7 earned runs in 3 NLDS games. That's an average of 2.33 earned runs per game.

When you ponder those staggeringly futile offensive numbers, it's a miracle this year's Phils ended the postseason with a winning record, albeit barely, at 5-4.

Charlie Manuel's managerial moves in losing the NLCS were the equivalent of wild pitches, off the mark and miscued. He has been getting plenty of national attention for all the wrong reasons this week, as the sports world collectively raised eyebrows and wondered, 'What is Charlie thinking?' (Notably, ESPN's featured article: "The mismanagement of Charlie Manuel on 10.21.10.")

However, despite their blemishes, we must love this team for the same reason their opponents feared them coming into this postseason: they were once great. They will endure in our hearts, they will always be our heroes.

The greatest Phillie of all-time, Mike Schmidt, recently said that this team is "a unique group" that has already "surpassed our accomplishments." If they win the NLCS and return to the World Series, he feels this team will "officially be the best team in Phillies history, bar none."

Well, perhaps Schmidty was right and that caveat will haunt this team, like Ryan Howard's called strike 3 Saturday night will haunt him for the rest of his offseason and beyond.

If they win the NLCS and return to the World Series. Well, they fell short. What they did accomplish these last 4 years in winning the division and a World Series, including 6 playoff series wins in 3 years was tremendous. However, now that their season has officially closed, there is no irrefutable case for the 2010 Phillies as the best ever.

In my post on 10.6.10, I wrote:

"It has been said... that this is the best Phillies team ever, although [the] '93 Phillies team won just as many games: 97. When you consider the fact that the 1976 and 1977 Phils won 101 games a-piece, I find that a difficult claim to stake.

However, the argument is there and it's a strong one and their postseason performance may yet prove it true. Although, can it honestly be said that this year's version is definitively better than even the 2008 team?

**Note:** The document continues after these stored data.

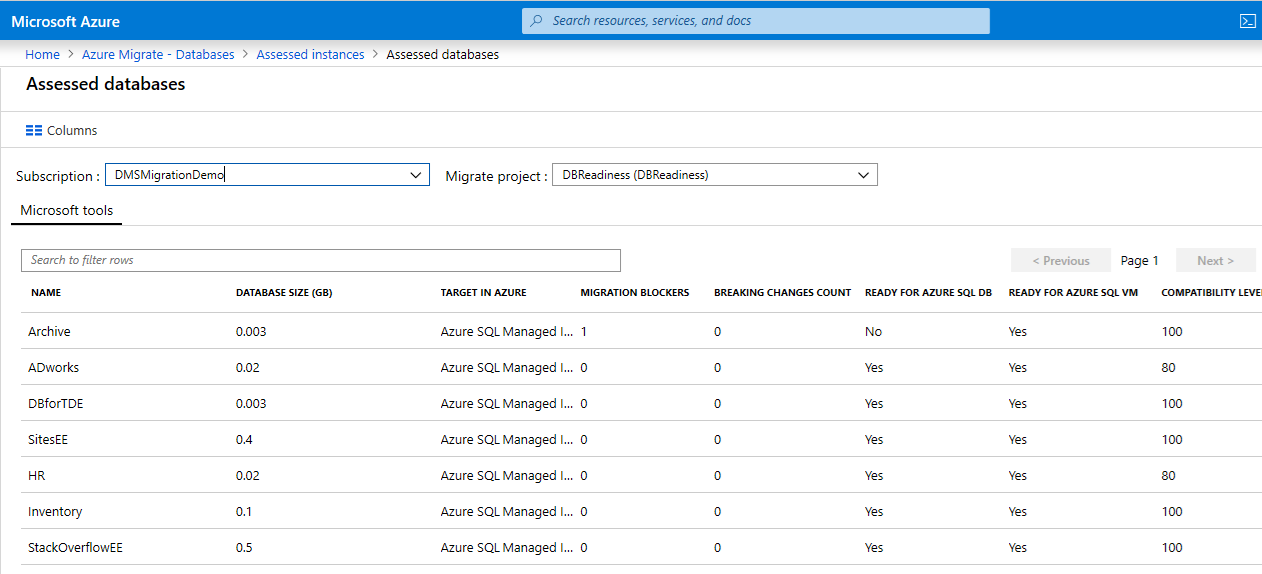This screenshot has height=574, width=1262.
Task: Click the search magnifier icon
Action: pyautogui.click(x=537, y=21)
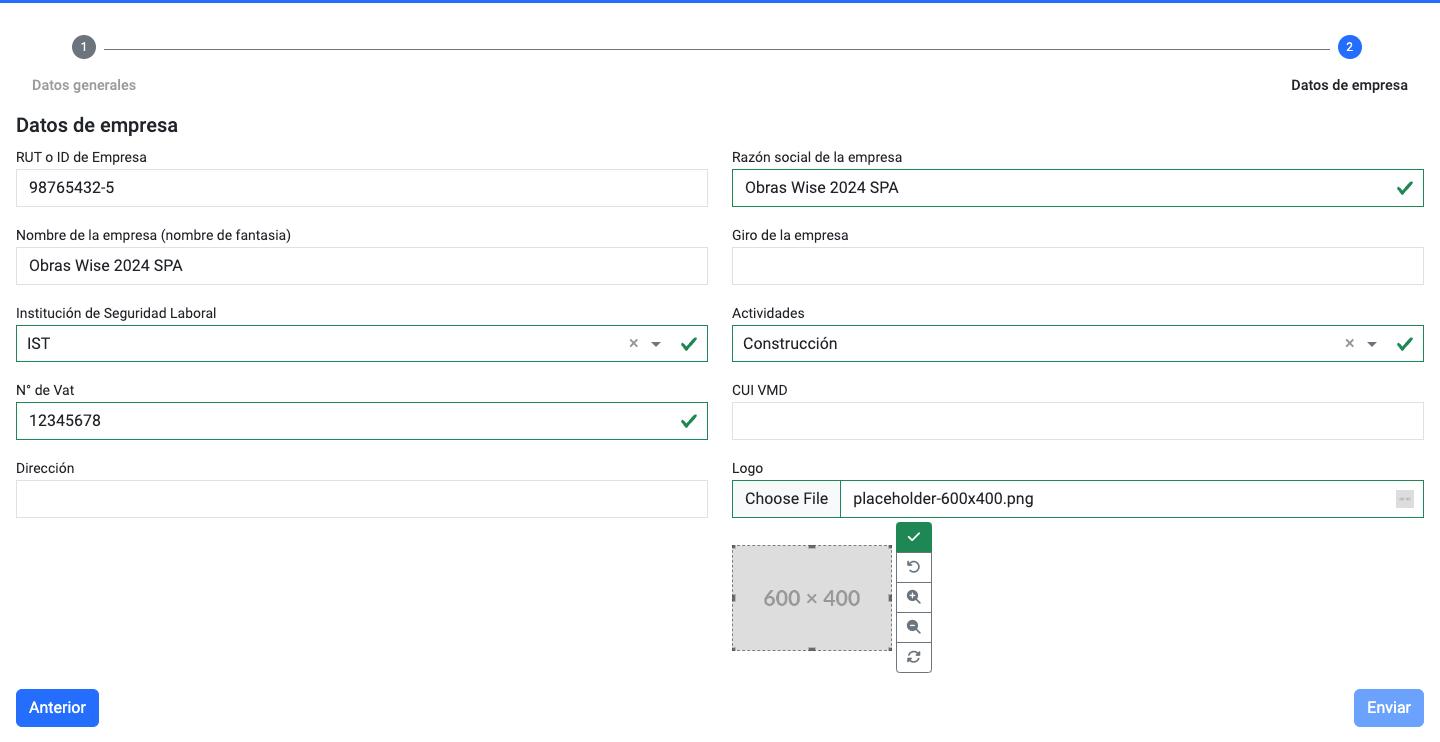Screen dimensions: 1440x742
Task: Select the CUI VMD text field
Action: point(1077,421)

The starting pitching is obviously better, but is the hitting? In potential, perhaps, but not in final season statistics, and this year's bullpen wasn't the stellar cast of '08."

I stand behind my assessment, then, of the 2010 Phillies, a very good ballclub with remarkable starting pitching and stacked with former all-stars that ultimately fell short of its predecessor versions because, contrary to the popular opinion we've been hearing the past couple months, they weren't as good.

I was right when I said, back in February, that the Giants were a NL tower, and I was right again on October 6th when I said this Phillies team wasn't our best. It was exciting to imagine they were, but games aren't won on potential, only on timely hitting and execution when the game is on the line.

On October 13th, after the Phillies offense failed to show up in their series sweep of the Reds, despite the Reds' undeniably putrid pitching, Shane Victorino said: "Who doesn't want to get 10 or 15 hits a game, and put up a lot more runs, but it's about the timeliness of the hits. It's not about how many, but about when."

Leaving 12 runners on base in the game that ended their season Saturday said it all, and Ryan Howard watching called strike three with 2-on in the bottom of the 9th, down a run was the image that aptly summed it up.